An advantage of the present invention is improved, corrosion resistant, amorphous, magnetically soft materials having a smooth surface and high saturation magnetization Ms, suitable for use as magnetically soft underlayers (SUL's) in high areal density perpendicular magnetic recording media.

Another advantage of the present invention is improved high areal density perpendicular magnetic recording media including magnetically soft underlayers comprised of corrosion resistant, amorphous, magnetically soft materials having a smooth surface and high saturation magnetization Ms.

Yet another advantage of the present invention is an improved method of fabricating high areal density perpendicular magnetic recording media including magnetically soft underlayers comprised of corrosion resistant, amorphous, magnetically soft materials having a smooth surface and high saturation magnetization M_s.
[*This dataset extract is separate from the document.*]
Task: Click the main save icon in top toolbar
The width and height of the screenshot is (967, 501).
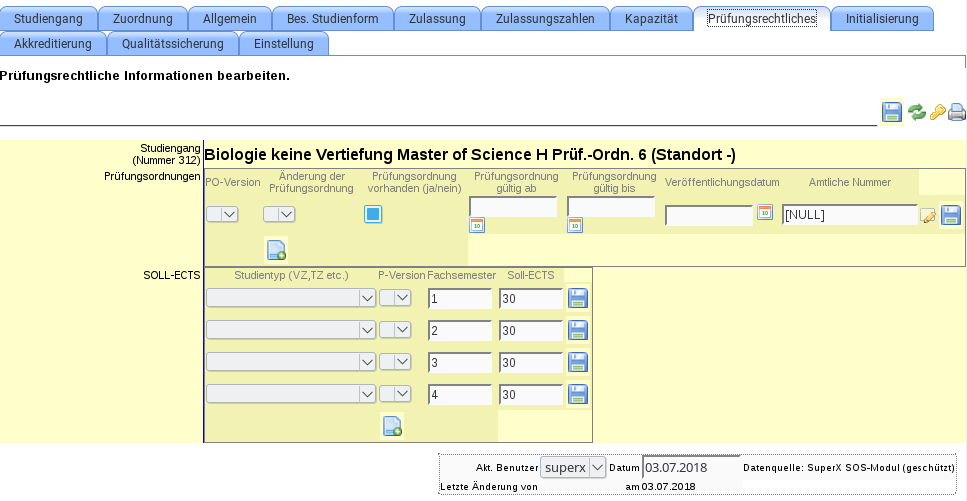Action: (892, 112)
Additional advantages and other features of the present invention will be set forth in the description which follows and in part will become apparent to those having ordinary skill in the art upon examination of the following or may be learned from the practice of the present invention. The advantages of the present invention may be realized and obtained as particularly pointed out in the appended claims.

According to an aspect of the present invention, the foregoing and other advantages are obtained in part by an improved magnetically soft material comprising an FeCo-based alloy having a composition selected to provide:

• • (a) an amorphous microstructure with a smooth surface;
  • (b) high saturation magnetization M_s greater than about 1.6 T; and
  • (c) corrosion resistance.

In accordance with certain preferred embodiments of the present invention, the FeCo-based alloy is an FeCoZr or FeCoZrX alloy, where X is Ta, Nb, Cr, Ru, Rh, or Pt. Preferably, the FeCoZr or FeCoZrX alloy contains more than about 9 at. % Zr, or more than about 6 at. % Zr.
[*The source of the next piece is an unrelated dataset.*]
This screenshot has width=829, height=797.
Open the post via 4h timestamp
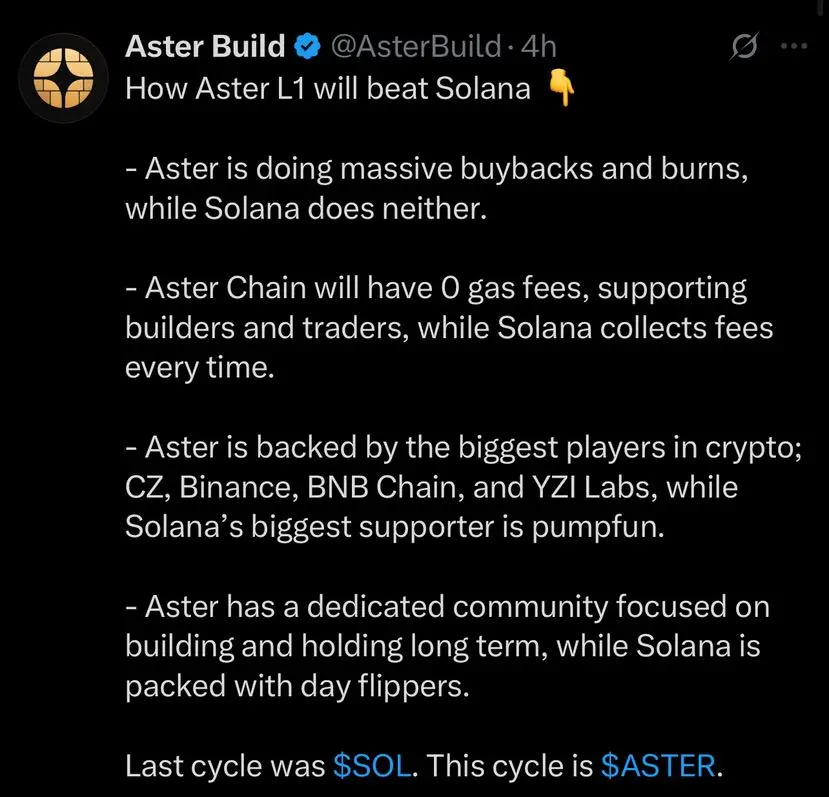click(539, 47)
According to other preferred embodiments of the present invention, the FeCo-based alloy is an FeCoBY alloy, where Y is Cr, Ru, Pt, or Rh. Preferably, the FeCoBY alloy contains more than about 13 at. % Cr, Ru, Pt, or Rh, or more than about 10 at. % Cr, Ru, Pt, or Rh.

Another aspect of the present invention is an improved corrosion resistant perpendicular magnetic recording medium, comprising:

• • (a) a non-magnetic substrate having a surface; and
  • (b) a layer stack formed over the substrate surface, the layer stack comprising, in overlying sequence from the substrate surface:
    • (i) a magnetically soft underlayer (SUL);
    • (ii) at least one non-magnetic interlayer; and
    • (iii) at least one magnetically hard perpendicular recording layer;

wherein the SUL comprises an FeCo-based alloy material having a composition selected to provide:

• • (1) an amorphous microstructure with a smooth surface in contact with the at least one non-magnetic interlayer;
  • (2) high saturation magnetization Ms greater than about 1.6 T; and
  • (3) corrosion resistance.

According to certain preferred embodiments of the present invention, the FeCo-based alloy is an FeCoZr or FeCoZrX alloy, where X is Ta, Nb, Cr, Ru, Rh, or Pt. Preferably, the FeCoZr or FeCoZrX alloy contains more than about 9 at. % Zr, or more than about 6 at. % Zr.

In accordance with certain other preferred embodiments of the present invention, the FeCo-based alloy is an FeCoBY alloy, where Y is Cr, Ru, Pt, or Rh. Preferably, the FeCoBY alloy contains more than about 13 at. % Cr, Ru, Pt, or Rh, or more than about 10 at. % Cr, Ru, Pt, or Rh.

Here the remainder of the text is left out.